Uncertainty-Driven Hybrid Fusion for Audio-Visual Phoneme Recognition
Conference: Speech Communication - 15th ITG Conference
09/20/2023 - 09/22/2023 at Aachen
doi:10.30420/456164050
Proceedings: ITG-Fb. 312: Speech Communication
Pages: 5Language: englishTyp: PDF
Authors:
Fang, Huajian; Gerkmann, Timo (Signal Processing, Universität Hamburg, Germany)
Frintrop, Simone (Computer Vision, Universität Hamburg, Germany)
Abstract:
For several speech-processing tasks, complementary features from the visual modality may improve model performance.

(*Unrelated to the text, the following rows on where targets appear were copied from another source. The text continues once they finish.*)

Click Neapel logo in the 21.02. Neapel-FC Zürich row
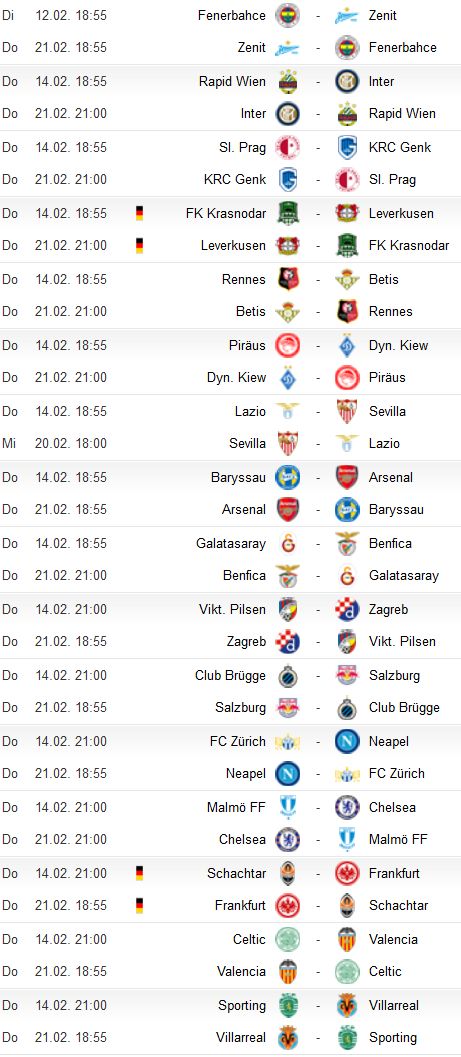The height and width of the screenshot is (1057, 461). (x=288, y=773)
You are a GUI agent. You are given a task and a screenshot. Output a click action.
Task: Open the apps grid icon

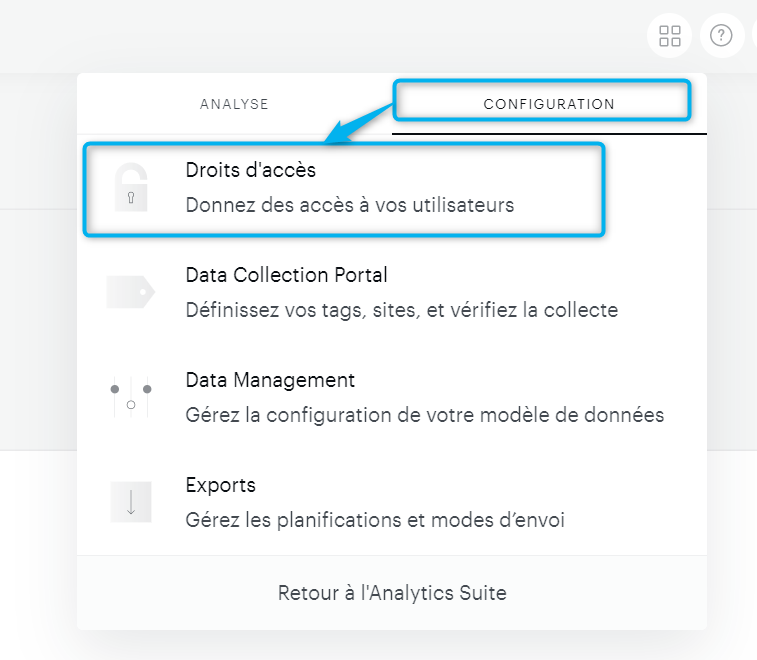coord(670,36)
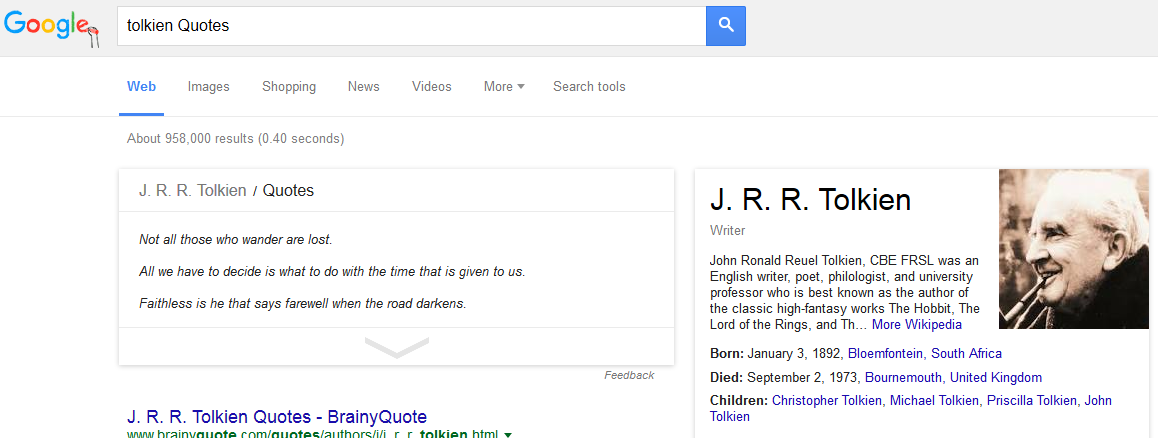Click the More Wikipedia link
This screenshot has width=1158, height=438.
point(916,325)
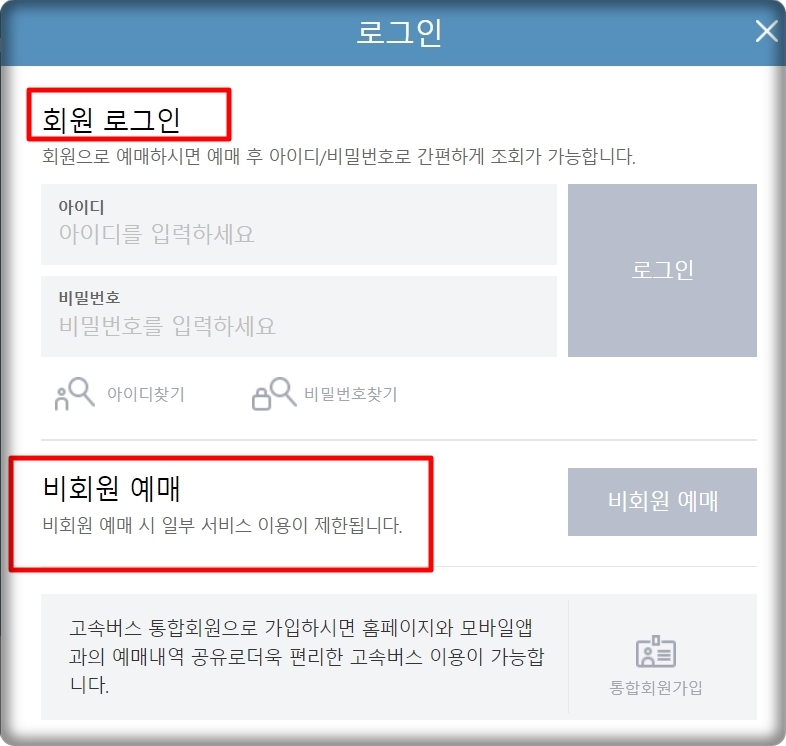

However, unreliable visual input may provide misleading information, resulting in degraded performance that may be even worse than methods based solely on the audio modality. In this work, we propose an uncertainty-driven hybrid fusion scheme for audio-visual phoneme recognition, mitigating the impact of an unreliable visual modality. More specifically, we incorporate modality-wise uncertainty into decision-making, enabling the model to adaptively determine whether to combine multiple modalities and the extent to which the decision depends on each modality. Experimental results show that the proposed uncertainty-driven hybrid fusion scheme retains the benefits of multi-modal approaches when visual inputs are clean and informative, while at the same time being robust to visual modality distortions.